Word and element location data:
-*-*-

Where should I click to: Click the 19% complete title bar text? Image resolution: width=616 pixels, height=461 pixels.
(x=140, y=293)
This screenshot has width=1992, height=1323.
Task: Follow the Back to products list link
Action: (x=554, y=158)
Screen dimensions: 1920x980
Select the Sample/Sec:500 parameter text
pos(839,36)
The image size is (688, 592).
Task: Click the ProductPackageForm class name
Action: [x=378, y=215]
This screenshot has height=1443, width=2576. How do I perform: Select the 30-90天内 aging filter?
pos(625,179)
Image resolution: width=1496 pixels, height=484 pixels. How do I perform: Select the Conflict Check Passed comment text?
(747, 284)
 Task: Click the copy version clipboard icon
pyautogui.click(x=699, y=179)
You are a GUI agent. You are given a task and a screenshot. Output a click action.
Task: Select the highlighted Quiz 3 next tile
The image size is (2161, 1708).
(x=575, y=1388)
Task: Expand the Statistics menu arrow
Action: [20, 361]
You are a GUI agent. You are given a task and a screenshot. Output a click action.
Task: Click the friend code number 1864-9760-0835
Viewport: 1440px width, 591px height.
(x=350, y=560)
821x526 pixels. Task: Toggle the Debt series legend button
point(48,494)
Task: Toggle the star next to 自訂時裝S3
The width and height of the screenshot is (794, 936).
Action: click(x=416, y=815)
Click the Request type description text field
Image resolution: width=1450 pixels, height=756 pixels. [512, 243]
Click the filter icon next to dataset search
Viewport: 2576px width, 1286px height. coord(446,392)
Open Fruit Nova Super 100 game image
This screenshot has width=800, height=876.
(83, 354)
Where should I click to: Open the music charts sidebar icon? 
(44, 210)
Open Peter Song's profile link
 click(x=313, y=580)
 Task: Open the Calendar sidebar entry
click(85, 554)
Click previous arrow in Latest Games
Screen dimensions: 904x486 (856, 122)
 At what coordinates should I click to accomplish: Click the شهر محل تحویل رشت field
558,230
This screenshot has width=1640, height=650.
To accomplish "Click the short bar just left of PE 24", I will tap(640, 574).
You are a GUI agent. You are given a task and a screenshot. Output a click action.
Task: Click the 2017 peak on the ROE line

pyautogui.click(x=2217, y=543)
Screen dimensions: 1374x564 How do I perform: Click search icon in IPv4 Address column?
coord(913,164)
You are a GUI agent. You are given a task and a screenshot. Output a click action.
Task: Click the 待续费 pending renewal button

-*-*-

* **Short task**: Reproduce every one of the rows above, copying each line exactly as it appears.

* **Response to this task**:
Where should I click to: Click the 19% complete title bar text? Image resolution: width=616 pixels, height=461 pixels.
(x=140, y=293)
This screenshot has width=1992, height=1323.
Task: Follow the Back to products list link
Action: (x=554, y=158)
Screen dimensions: 1920x980
Select the Sample/Sec:500 parameter text
pos(839,36)
The image size is (688, 592).
Task: Click the ProductPackageForm class name
Action: [x=378, y=215]
This screenshot has height=1443, width=2576. How do I perform: Select the 30-90天内 aging filter?
pos(625,179)
Image resolution: width=1496 pixels, height=484 pixels. How do I perform: Select the Conflict Check Passed comment text?
(747, 284)
 Task: Click the copy version clipboard icon
pyautogui.click(x=699, y=179)
You are a GUI agent. You are given a task and a screenshot. Output a click action.
Task: Select the highlighted Quiz 3 next tile
The image size is (2161, 1708).
(x=575, y=1388)
Task: Expand the Statistics menu arrow
Action: [20, 361]
You are a GUI agent. You are given a task and a screenshot. Output a click action.
Task: Click the friend code number 1864-9760-0835
Viewport: 1440px width, 591px height.
(x=350, y=560)
821x526 pixels. Task: Toggle the Debt series legend button
point(48,494)
Task: Toggle the star next to 自訂時裝S3
The width and height of the screenshot is (794, 936).
Action: click(x=416, y=815)
Click the Request type description text field
Image resolution: width=1450 pixels, height=756 pixels. [512, 243]
Click the filter icon next to dataset search
Viewport: 2576px width, 1286px height. coord(446,392)
Open Fruit Nova Super 100 game image
This screenshot has width=800, height=876.
(83, 354)
Where should I click to: Open the music charts sidebar icon? 
(44, 210)
Open Peter Song's profile link
 click(x=313, y=580)
 Task: Open the Calendar sidebar entry
click(85, 554)
Click previous arrow in Latest Games
Screen dimensions: 904x486 (856, 122)
 At what coordinates should I click to accomplish: Click the شهر محل تحویل رشت field
558,230
This screenshot has width=1640, height=650.
To accomplish "Click the short bar just left of PE 24", I will tap(640, 574).
You are a GUI agent. You are given a task and a screenshot. Output a click action.
Task: Click the 2017 peak on the ROE line

pyautogui.click(x=2217, y=543)
Screen dimensions: 1374x564 How do I perform: Click search icon in IPv4 Address column?
coord(913,164)
You are a GUI agent. You are given a task and a screenshot. Output a click action.
Task: Click the 待续费 pending renewal button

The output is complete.